Stated goal 1
How many lines of the records contain the string "input"? Reply with the number alone.

Text
+--

2017-18 CSWS Research Grant Awardees

“2017-18 CSWS Research Awards: Jane Grant Fellowship, Graduate and Faculty Research Grants, and the Jane Higdon Senior Thesis Scholarship”

The Center for the Study of Women in Society at the University of Oregon recently awarded more than $60,000 in student and faculty research grants to support research on women and gender during the 2017-18 Academic Year. The research being funded includes projects focused in Portland, Oregon, and all over the globe.

Yi Yu

PhD candidate Yi Yu, Department of Geography, was chosen from a strong pool of applicants to receive the prestigious Jane Grant Dissertation Fellowship for her dissertation research “Institutional Mother, Professional Caregivers: Biopolitics of Affective Labor in Chinese State-owned Social Welfare Institution.” Yu’s research focuses on “female professional caregivers in China’s state-owned social welfare institutions and examines the complex roles they play in raising orphans.”

+--

Exercise data
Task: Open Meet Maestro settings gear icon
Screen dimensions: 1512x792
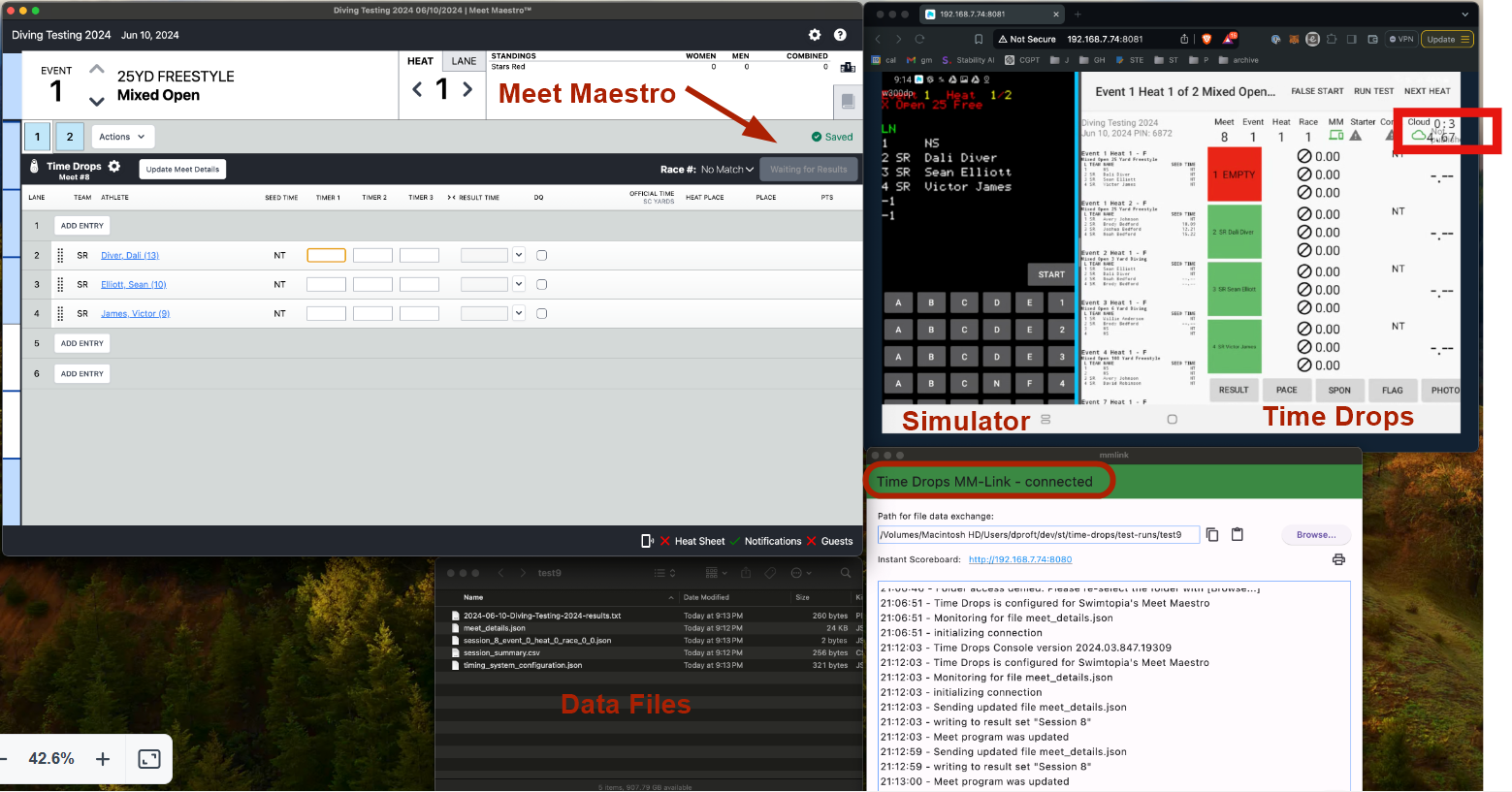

+--

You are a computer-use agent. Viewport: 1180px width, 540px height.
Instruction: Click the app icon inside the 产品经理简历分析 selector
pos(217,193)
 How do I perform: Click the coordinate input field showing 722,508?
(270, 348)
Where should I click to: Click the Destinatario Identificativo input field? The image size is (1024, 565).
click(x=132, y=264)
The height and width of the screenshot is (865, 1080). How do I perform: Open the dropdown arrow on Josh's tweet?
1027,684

+--

Stated goal 2
Summarize the text on the 2017-18 CSWS research awards in two sentences.

Correct answer 1
2

Correct answer 2
The Center for the Study of Women in Society at the University of Oregon awarded more than $60,000 in student and faculty research grants for research on women and gender in the 2017-18 academic year, funding projects in Portland, Oregon, and around the globe. Yi Yu, a PhD candidate in the Department of Geography, received the Jane Grant Dissertation Fellowship for dissertation research on female professional caregivers in China's state-owned social welfare institutions and the roles they play in raising orphans.